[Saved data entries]
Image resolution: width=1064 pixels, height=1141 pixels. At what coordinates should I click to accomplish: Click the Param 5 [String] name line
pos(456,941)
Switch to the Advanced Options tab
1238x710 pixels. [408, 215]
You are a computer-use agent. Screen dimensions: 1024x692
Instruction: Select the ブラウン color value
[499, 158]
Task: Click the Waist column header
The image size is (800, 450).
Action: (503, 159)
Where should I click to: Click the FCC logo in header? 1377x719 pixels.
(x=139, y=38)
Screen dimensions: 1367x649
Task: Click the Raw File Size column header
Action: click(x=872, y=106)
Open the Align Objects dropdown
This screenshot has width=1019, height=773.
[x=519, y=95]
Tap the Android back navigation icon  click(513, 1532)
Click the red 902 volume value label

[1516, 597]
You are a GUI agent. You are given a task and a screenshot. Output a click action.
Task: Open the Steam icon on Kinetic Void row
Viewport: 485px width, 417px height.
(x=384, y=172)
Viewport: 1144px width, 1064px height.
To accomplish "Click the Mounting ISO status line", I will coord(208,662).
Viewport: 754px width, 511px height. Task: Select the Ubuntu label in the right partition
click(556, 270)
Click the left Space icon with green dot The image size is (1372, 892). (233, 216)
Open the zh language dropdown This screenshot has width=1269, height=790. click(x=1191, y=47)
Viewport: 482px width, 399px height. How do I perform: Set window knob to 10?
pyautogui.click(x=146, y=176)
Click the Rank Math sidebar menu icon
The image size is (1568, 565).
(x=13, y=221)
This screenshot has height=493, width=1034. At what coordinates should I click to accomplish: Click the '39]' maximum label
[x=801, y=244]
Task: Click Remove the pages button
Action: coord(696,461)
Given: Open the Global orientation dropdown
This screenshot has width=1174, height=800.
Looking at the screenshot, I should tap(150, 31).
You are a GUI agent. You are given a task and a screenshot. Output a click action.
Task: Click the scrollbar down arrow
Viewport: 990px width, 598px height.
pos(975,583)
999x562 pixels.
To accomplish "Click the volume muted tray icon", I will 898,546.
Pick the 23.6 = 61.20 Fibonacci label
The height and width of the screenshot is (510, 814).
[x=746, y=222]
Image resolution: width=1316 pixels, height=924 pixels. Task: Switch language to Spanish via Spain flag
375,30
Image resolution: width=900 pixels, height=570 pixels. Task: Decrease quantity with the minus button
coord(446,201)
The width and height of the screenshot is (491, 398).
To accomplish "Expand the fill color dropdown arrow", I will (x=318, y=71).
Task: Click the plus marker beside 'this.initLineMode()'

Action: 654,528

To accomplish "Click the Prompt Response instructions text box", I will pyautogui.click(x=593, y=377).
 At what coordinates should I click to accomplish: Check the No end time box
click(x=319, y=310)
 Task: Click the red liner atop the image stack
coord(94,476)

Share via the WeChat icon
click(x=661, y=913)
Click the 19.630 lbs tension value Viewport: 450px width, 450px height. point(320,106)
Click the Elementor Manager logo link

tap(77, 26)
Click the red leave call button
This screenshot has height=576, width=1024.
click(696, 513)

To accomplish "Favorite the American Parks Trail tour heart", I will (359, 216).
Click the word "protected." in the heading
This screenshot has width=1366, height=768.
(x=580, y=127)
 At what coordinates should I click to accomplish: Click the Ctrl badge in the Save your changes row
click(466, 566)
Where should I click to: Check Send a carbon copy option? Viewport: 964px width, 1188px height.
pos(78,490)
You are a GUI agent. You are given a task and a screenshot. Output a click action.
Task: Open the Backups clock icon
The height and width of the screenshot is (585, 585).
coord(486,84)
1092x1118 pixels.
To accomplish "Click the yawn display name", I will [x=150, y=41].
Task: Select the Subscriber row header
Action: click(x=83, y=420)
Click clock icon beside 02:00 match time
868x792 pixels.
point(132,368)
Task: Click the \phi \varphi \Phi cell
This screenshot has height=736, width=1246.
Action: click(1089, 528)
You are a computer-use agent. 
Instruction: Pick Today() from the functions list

> _Your goal_: Check every line of the data, and copy the ones that contain "clock".

> _Response to this exercise_:
Task: Open the Backups clock icon
Click clock icon beside 02:00 match time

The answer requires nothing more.